A l’Université de Kinshasa (UNIKIN), quelques femmes admises dans le service administratif expliquent qu’il n’était pas facile pour elles d’y parvenir. Pour être sélectionnées, avouent-elles, il a fallu faire face à plusieurs obstacles. Certaines d’entre elles affirment même qu’elles ont été victimes de diverses formes de violences de la part de leurs collègues et supérieurs hommes.

« Si vous n’êtes pas fermes face à ces pressions, vous aller céder et ainsi tombés dans leur piège qui n’honore pas la femme », a expliqué une parmi le personnel administratif de l’UNIKIN.

Déplorant cette situation, les femmes de la structure « Femme Débout » ont plaidé pour une effectivité de la parité entre les hommes et les femmes dans les comités de gestion des universités et établissements publics de la RDC.
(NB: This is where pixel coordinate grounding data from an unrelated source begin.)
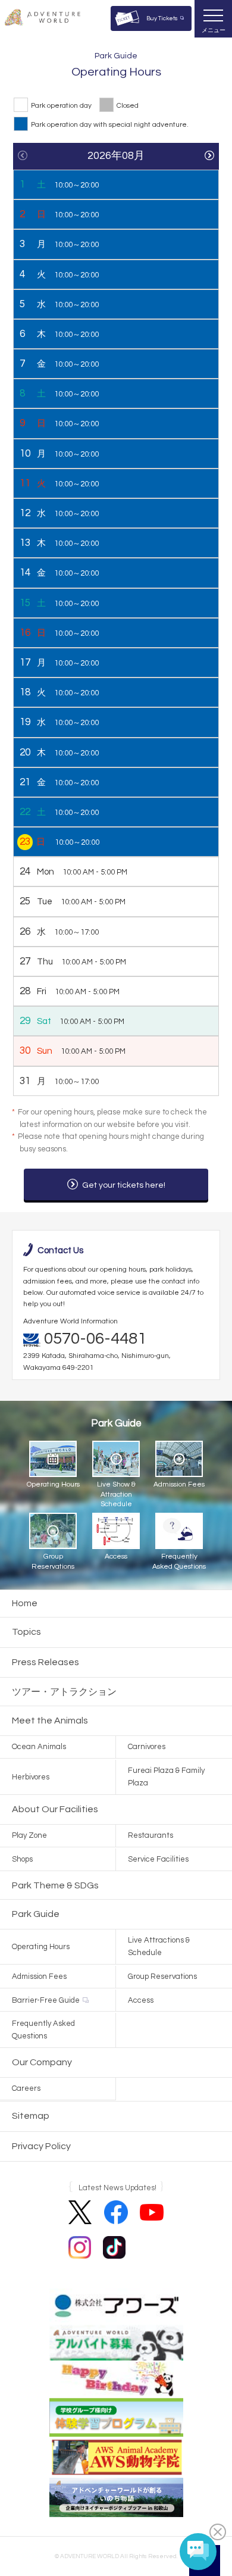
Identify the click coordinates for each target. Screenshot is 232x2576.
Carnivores (146, 1747)
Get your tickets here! (123, 1185)
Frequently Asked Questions (43, 2029)
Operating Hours (41, 1947)
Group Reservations (162, 1976)
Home (24, 1603)
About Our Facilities (55, 1809)
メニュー (213, 30)
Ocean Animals (39, 1747)
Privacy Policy (41, 2146)
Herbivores (30, 1777)
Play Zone (29, 1835)
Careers (26, 2088)
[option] (116, 622)
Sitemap (30, 2116)
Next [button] (209, 155)
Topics (26, 1632)
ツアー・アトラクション (64, 1692)
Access (140, 2000)
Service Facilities (158, 1859)
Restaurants (150, 1835)
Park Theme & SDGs (55, 1885)
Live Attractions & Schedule (159, 1946)
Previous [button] (22, 155)
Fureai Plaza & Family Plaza (166, 1776)
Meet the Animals (50, 1720)
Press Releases (45, 1662)
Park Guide (35, 1914)
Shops (22, 1859)
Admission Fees (39, 1976)
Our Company (42, 2062)
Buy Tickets (162, 18)
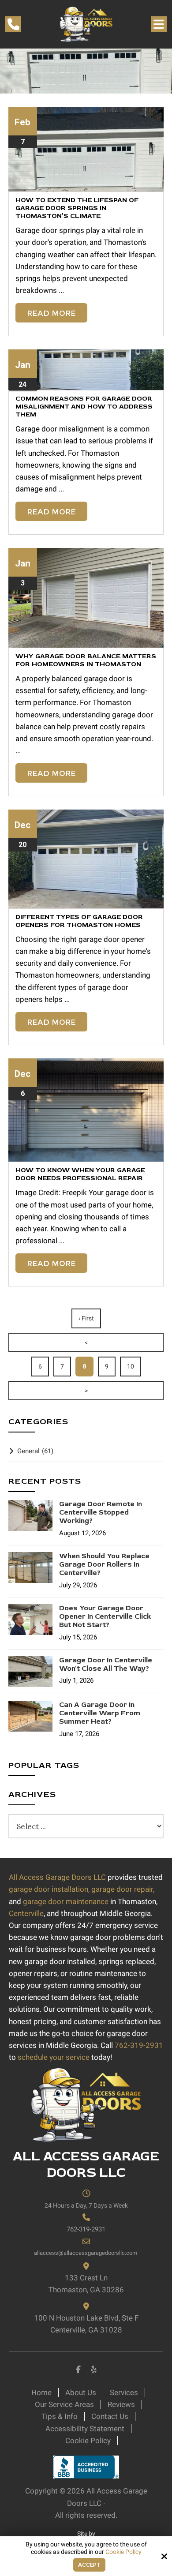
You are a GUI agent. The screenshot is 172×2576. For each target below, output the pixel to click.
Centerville (26, 1913)
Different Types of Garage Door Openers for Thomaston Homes (79, 921)
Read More (51, 313)
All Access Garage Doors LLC (57, 1877)
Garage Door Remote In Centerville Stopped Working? (100, 1512)
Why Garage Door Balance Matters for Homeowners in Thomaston (85, 660)
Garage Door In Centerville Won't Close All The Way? (105, 1664)
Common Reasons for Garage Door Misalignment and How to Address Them (84, 406)
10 (130, 1366)
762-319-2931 (139, 2045)
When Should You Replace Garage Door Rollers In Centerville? (104, 1564)
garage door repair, (122, 1889)
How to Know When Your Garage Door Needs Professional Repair (80, 1174)
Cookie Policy (123, 2551)
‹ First (86, 1318)
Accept (89, 2564)
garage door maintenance (65, 1901)
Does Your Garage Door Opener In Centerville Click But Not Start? (105, 1616)
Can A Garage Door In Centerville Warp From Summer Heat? (99, 1713)
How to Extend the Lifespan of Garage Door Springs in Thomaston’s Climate (76, 208)
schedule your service (54, 2057)
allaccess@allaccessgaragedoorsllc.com (86, 2253)
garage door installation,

Cette situation n’est pas seulement l’apanage de l’UNIKIN. L’Institut Facultaires des Sciences de l’Information et de la Communication, où la communauté estudiantine est composée à plus de 70% des femmes, est aussi à son tour, dirigé par un comité dominé fortement par des hommes. Cette réalité est pareille dans la majorité des universités et instituts supérieur de la RDC.

Pour lutter contre cette domination des hommes dans la gestion des universités et instituts supérieurs du pays, quelques femmes du pays ont pris l’option de s’organiser à travers des structures privées. A l’image des « Femme Débout », ces organisations regroupent des femmes intellectuelles qui réfléchissent sur les voies et moyens de sortir le pays de cette situation.

Cette réalité prend de l’ampleur, alors que la RDC compte plusieurs lois qui tablent sur la parité entre homme et femme notamment, dans la gestion des affaires publiques.

Dans une loi récente, votée par l’Assemblée nationale et promulguée par le président de la République, la représentation des femmes doit allers jusqu’à 40% en ce qui concerne la gestion des affaires publiques. Alors qu’avant les femmes étaient comptées à moins de 30% dans l’administration publique.

Plus d’une année après cette option, les femmes éprouvent encore de la peine pour atteindre le 40% dans les institutions de l’Etat. Contentes de cette politique du gouvernement congolais, les femmes engagées dans la lutte pour la parité dans les institutions de l’Etat, ont interpellé le gouvernement de traduire en pratique cette décision louable pour elles. « On ne doit pas se contenter de la théorie de cette décision, mais plutôt de sa praticabilité sur toute l’étendue de la République », a indiqué Annie Mumba, membres de « Femmes Débouts ».

Dans le cadre de favoriser la parité dans la gestion des affaires publique, le ministre du Genre, Femmes, enfant et Familles organise depuis quelques temps, des formations, des forums, et des conférences à travers le pays. Cette initiative vise à faire comprendre les femmes comment elles peuvent contribuer à concrétiser la notion de la parité en RDC.